Schematic illustration of excitation and inhibition in the swallowing network. (A) The swallowing network can be seen as a chain of neurons with excitatory (triangles) and inhibitory (dots) connections, and sensory feedback (broken lines). The power of excitatory inputs decreases along the chain; that of inhibitory inputs increases and can lead to long periods of inhibition of neurons controlling more distal parts of the tract. (B) The central pattern generator can be divided into an oropharyngeal network and an esophageal network.

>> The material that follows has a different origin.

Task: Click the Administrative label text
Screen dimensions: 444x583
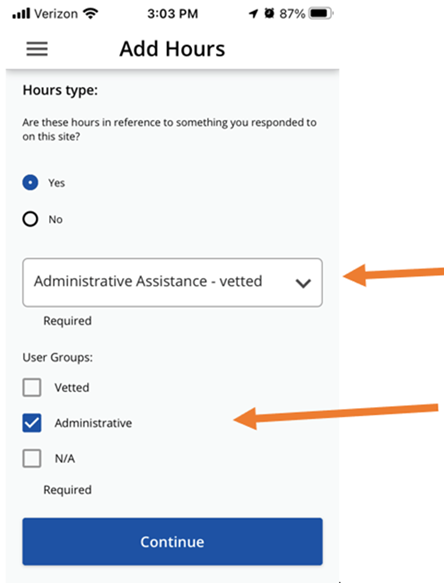Action: [x=93, y=423]
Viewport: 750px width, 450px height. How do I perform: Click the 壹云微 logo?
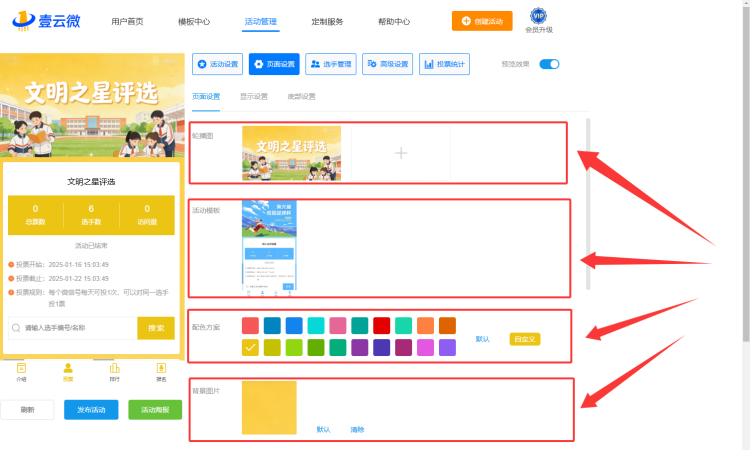(x=46, y=21)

The esophageal network is first inhibited (dot) and then excited (triangle) to provide for successive activation of esophageal neurons. (C) Inhibitory–excitatory sequence recorded in an esophageal motor neuron in the sheep.

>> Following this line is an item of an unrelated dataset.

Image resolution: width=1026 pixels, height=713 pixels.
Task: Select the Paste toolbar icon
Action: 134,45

      Source: Jean [7] with permissions of Springer Nature.

      Cortical and supramedullary influences

      Voluntary control of swallowing initiation resides in the dorsolateral and anterolateral regions of the sensory‐motor frontal cortex in primates, with bilateral representation, although one side, usually the left, is dominant [45–47]. Connections to the brainstem SPG and direct pathways to the motor neurons both exist. Cortical stroke on the dominant side results in dysphagia, recovery from which is associated with enhancement of cortical representation on the non‐dominant side [48]. Transcranial magnetic stimulation (TMS) of these cortical regions has demonstrated somatotopic organization serving different pharyngeal musculature and the upper striated muscle esophagus [49]. TMS directed at the cortex can stimulate swallowing in animals but not in humans [50].

      Other cortical and supramedullary areas (cerebellum, nuclei in the pons, hypothalamus, basal ganglia) are also active during swallowing, as evident from neuroimaging in humans and neurophysiologic studies in animals. Generally, these areas control feeding behavior, mastication, and respiration, or accept peripheral afferent sensory input to modify swallowing at one or more central levels [51–54]. Consequently, strokes in many cortical areas and disorders like Parkinson’s disease can impact swallowing at many peripheral levels, including the esophagus [55, 56]. Therapeutic interventions directed at one or more of the central areas, such as TMS activation of the sensory feedback pathways, can be of value [57].